Work task: Going down the listing below, print exactly each line from the one with "Task: Click the Add to Order button" up to and including the one with "You are a computer-use agent. The image", and skip the rest.

The data:
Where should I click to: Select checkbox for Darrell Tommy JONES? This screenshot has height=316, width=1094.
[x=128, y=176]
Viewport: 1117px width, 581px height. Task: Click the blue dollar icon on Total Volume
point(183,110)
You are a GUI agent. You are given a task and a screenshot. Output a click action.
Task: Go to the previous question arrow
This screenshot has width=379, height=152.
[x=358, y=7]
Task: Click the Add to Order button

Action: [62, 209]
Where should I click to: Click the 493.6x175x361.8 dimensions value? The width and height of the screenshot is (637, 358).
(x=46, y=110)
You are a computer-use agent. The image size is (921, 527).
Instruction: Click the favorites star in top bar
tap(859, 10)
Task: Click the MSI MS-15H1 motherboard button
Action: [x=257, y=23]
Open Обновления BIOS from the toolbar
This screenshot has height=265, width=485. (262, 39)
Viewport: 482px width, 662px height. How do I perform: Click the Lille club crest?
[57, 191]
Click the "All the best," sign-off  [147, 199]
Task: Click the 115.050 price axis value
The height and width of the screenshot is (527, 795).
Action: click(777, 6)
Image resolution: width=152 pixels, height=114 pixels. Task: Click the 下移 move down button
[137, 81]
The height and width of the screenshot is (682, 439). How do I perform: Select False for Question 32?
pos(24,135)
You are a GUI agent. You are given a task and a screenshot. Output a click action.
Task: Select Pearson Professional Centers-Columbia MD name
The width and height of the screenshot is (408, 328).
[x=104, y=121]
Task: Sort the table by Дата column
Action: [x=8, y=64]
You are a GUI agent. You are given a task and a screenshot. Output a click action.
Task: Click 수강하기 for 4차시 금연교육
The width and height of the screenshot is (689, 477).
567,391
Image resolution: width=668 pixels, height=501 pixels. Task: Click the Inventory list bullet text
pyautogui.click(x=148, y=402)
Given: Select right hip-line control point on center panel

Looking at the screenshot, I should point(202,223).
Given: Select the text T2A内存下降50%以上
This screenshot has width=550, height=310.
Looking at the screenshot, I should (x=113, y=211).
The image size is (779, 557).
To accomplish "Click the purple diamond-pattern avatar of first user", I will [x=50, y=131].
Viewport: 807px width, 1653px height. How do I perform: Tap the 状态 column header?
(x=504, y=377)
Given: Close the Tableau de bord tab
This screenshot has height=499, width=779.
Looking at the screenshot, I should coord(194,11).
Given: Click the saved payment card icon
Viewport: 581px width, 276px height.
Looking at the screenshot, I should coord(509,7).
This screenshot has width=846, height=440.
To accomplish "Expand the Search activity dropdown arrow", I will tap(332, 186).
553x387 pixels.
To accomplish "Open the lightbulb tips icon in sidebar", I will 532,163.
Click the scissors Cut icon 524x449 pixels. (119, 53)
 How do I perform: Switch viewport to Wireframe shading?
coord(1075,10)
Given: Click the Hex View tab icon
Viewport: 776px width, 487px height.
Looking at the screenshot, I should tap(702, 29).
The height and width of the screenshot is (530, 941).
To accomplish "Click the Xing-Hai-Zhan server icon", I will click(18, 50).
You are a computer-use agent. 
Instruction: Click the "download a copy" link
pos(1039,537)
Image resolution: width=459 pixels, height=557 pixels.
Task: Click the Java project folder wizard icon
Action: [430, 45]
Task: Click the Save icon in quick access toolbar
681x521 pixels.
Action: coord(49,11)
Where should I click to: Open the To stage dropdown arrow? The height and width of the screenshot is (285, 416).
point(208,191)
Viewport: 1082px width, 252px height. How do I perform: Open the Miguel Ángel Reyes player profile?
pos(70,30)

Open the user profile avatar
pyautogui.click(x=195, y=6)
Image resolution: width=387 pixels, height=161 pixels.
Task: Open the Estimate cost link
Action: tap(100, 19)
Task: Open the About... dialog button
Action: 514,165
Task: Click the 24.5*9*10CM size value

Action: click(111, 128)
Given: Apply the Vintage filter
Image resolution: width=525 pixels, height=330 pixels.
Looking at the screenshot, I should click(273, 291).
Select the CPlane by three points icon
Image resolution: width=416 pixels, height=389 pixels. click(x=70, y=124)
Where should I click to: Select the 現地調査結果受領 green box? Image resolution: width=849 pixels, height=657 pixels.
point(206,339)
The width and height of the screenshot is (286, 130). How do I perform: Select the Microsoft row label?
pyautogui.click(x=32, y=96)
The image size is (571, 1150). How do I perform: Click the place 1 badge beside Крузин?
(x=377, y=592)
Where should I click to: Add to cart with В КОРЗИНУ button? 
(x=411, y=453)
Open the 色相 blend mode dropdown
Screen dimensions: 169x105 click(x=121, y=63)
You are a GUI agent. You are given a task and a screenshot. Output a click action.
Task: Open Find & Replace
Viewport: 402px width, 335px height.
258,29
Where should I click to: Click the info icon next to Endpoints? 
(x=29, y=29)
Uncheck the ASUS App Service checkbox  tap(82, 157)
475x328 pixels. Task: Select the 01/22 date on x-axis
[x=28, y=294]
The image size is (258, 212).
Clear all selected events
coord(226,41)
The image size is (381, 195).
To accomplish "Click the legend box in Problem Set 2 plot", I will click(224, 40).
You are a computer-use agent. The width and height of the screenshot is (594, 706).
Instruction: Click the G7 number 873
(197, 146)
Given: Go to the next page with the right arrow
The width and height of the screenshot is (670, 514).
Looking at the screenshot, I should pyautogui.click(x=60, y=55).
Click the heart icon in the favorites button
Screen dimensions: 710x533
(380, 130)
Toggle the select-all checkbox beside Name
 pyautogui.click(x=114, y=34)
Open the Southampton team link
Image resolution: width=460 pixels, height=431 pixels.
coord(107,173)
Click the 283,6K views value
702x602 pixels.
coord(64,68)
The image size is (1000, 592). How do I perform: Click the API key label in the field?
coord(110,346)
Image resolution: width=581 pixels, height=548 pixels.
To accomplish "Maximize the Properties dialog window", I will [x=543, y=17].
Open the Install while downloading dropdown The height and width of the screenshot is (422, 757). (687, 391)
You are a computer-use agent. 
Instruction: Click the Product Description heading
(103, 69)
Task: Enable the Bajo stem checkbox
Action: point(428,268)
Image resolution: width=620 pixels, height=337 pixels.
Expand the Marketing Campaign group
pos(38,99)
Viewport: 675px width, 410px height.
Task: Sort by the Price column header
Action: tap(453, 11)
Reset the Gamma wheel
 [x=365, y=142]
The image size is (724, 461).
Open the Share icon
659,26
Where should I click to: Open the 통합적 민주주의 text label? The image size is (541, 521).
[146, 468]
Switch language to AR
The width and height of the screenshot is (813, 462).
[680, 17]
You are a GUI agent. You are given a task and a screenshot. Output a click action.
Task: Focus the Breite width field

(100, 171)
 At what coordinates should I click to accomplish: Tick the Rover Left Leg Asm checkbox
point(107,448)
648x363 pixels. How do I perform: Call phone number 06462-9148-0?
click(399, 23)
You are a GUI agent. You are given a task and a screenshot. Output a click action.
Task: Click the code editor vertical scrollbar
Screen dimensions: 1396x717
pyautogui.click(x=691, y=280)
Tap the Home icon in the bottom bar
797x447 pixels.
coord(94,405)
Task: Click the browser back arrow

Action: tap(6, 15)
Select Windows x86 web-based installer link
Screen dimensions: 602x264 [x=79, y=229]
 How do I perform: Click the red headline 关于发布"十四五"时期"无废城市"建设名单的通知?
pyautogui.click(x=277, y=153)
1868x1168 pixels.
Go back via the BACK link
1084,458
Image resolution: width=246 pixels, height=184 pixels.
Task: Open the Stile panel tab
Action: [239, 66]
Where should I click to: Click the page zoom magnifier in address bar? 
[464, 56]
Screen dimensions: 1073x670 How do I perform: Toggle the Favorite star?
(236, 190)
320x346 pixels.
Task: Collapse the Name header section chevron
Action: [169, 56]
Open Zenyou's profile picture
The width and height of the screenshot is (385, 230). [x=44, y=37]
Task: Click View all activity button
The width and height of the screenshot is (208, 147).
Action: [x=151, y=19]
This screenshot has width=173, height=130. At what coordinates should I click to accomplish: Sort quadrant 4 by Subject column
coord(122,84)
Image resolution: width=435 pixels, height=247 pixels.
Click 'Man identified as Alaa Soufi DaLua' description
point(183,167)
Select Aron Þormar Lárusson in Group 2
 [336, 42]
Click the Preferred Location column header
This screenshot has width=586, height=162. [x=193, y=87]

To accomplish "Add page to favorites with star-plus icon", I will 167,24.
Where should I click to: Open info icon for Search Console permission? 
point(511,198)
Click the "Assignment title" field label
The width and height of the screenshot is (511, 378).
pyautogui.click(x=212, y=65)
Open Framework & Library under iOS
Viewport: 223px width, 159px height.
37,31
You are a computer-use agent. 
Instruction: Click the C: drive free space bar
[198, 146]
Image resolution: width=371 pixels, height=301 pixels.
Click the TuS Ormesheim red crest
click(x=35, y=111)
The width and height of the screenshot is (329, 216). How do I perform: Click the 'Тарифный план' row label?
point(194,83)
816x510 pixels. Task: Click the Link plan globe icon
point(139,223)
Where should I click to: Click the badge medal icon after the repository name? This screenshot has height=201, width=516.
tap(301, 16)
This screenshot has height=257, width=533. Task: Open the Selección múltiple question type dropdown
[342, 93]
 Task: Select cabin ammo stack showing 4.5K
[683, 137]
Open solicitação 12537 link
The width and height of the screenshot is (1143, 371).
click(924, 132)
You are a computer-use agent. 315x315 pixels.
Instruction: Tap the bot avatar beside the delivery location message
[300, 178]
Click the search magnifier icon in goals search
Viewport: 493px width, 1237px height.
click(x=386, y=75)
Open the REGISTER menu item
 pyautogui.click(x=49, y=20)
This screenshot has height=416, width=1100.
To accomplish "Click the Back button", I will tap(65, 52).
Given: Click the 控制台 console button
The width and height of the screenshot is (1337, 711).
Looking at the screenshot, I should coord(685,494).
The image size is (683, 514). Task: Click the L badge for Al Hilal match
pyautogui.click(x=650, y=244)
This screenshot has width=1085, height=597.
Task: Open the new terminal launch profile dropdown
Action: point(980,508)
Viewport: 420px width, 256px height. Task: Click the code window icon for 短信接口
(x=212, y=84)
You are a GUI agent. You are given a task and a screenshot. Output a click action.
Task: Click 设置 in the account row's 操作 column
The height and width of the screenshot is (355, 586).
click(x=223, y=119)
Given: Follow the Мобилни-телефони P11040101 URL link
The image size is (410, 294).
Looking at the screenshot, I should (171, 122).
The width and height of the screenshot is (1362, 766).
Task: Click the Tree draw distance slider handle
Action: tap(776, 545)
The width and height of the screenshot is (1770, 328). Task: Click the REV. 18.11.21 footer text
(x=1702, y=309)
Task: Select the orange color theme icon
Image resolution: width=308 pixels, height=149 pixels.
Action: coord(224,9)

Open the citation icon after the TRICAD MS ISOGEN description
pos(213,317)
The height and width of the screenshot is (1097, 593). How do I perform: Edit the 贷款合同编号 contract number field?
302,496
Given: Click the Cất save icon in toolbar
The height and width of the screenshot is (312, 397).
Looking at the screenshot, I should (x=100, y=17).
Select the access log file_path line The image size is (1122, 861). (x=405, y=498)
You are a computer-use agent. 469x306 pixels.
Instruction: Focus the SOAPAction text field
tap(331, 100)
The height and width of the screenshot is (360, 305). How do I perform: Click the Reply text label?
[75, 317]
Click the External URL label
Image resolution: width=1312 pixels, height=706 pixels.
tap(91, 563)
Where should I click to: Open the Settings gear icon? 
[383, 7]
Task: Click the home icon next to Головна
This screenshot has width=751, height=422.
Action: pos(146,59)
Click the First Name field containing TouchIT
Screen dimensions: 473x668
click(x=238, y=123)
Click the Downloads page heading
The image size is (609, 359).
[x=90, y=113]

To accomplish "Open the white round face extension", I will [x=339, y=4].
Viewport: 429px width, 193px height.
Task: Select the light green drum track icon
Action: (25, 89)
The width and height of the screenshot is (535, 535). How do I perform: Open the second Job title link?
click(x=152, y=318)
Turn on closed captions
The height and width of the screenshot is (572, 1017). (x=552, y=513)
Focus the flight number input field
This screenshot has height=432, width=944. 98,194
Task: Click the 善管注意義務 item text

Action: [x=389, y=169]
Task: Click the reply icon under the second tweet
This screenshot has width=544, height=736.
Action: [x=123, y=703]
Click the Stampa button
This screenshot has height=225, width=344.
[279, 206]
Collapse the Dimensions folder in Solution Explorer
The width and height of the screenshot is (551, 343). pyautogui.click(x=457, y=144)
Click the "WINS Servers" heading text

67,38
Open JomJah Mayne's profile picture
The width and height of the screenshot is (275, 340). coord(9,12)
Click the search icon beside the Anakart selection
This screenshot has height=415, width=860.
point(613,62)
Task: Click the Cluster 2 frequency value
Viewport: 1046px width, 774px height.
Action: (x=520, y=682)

Exercise solution:
Task: Click the Add to Order button

Action: [62, 209]
Where should I click to: Click the 493.6x175x361.8 dimensions value? The width and height of the screenshot is (637, 358).
(x=46, y=110)
You are a computer-use agent. The image size is (921, 527).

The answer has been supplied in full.